Sgt. Maj. Igor Tchaikovsky, 47, an army veteran who joined the volunteer Donbass battalion, said a lack of proper equipment and backup had cost his unit dearly, with about 50 men killed, 40 wounded and 110 taken prisoner when they withdrew from the town of Ilovaysk on Aug. 29.
“We got the order to leave, and were told there was a corridor,” Sergeant Major Tchaikovsky said. “We made our column with civilian cars; we don’t have military vehicles or heavy guns. We had a big civilian truck loaded with wounded, and pickups and small cars.”
After traveling 18 miles, he said, the column came under attack from Russian artillery and antitank grenades. “We managed to scatter and started fighting,” Sergeant Major Tchaikovsky said. “Normally, volunteer battalions function like police. This fighting was not something we should be doing.”

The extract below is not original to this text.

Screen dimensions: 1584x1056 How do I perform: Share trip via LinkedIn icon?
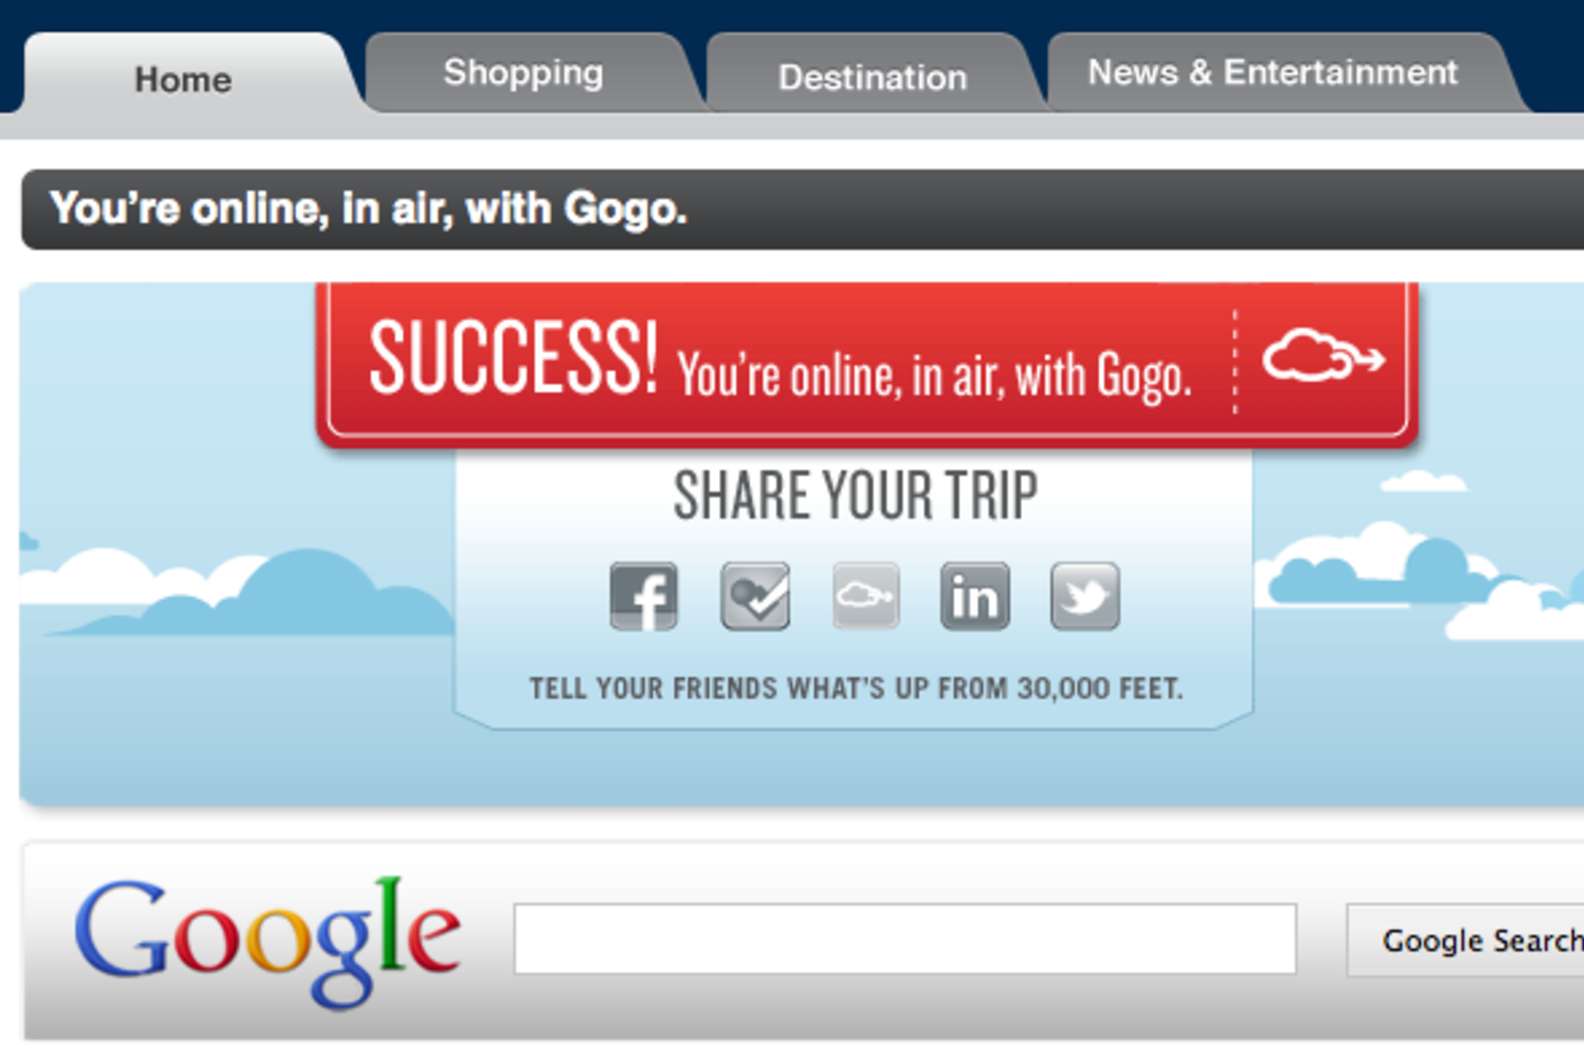[975, 596]
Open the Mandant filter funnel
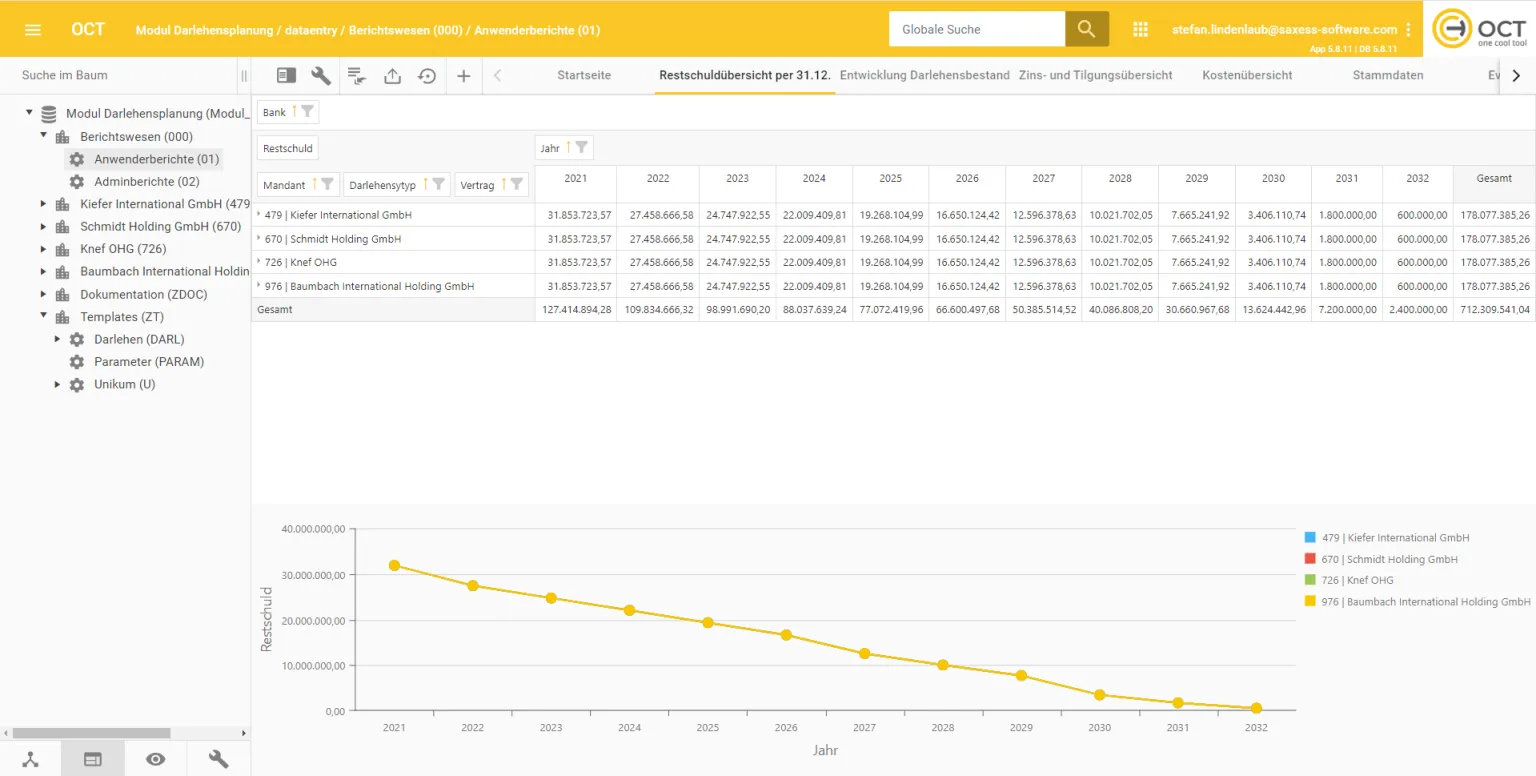 tap(327, 185)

He said that the battalion had been able to capture some vehicles and eight prisoners, some of them Russians, but that its route out had been blocked. Surrounded, the battalion was forced to surrender, he recalled. The Russian troops immediately exchanged some of the wounded Ukrainians for their own men, and then turned the rest of their captives over to the separatist rebels, he said. He and a handful of others were later released in another prisoner exchange, but 99 soldiers are still being held in the basement of the Security Service headquarters in Donetsk.
Despite the losses and the scale of the Russian intervention, soldiers interviewed over the past two weeks insisted that Ukraine had to build up its forces and continue to resist any breakup of Ukrainian territory.
“Many who went to Ilovaysk are ready to stay and build the battalion,” Sergeant Major Tchaikovsky said. “If there was an opportunity not to fight, that would be better. But the mood of our guys is, we should do everything correctly, and not cause harm to the country and to the memory of those who died.”
A girl cries as she embraces her boyfriend, a new volunteer for the Ukrainian army's Azov battalion, after a military ceremony Monday in Kiev.
Some units are receiving training and equipment. A National Guard volunteer who was wounded in Ilovaysk said he had trained intensively for three months with an antitank unit before going into battle. An army sergeant who was wounded twice defending the Donetsk airport from rebel forces and had shrapnel scars dotting his face said with a smile that he had survived because he had been protected by American body armor.
The sergeant said that the separatist rebels continued attacking the airport day and night even after the cease-fire was declared on Sept. 5, but that he was confident that the army could hold the airport, and would prevail in the larger conflict.
“I think we will stay as one country,” he said. “We have survived so many things, and the whole country has been mobilized for this, you cannot imagine.”
The sergeant, 36, who repairs shoes in civilian life, said his comrades in the unit defending the airport were working-class men like him. “One was a tea boy on the trains, another transported cash for banks, a third was a car mechanic,” he said. “We can manage. Maybe it will be hard, but we will have victory for sure. My unit is very ready to fight.”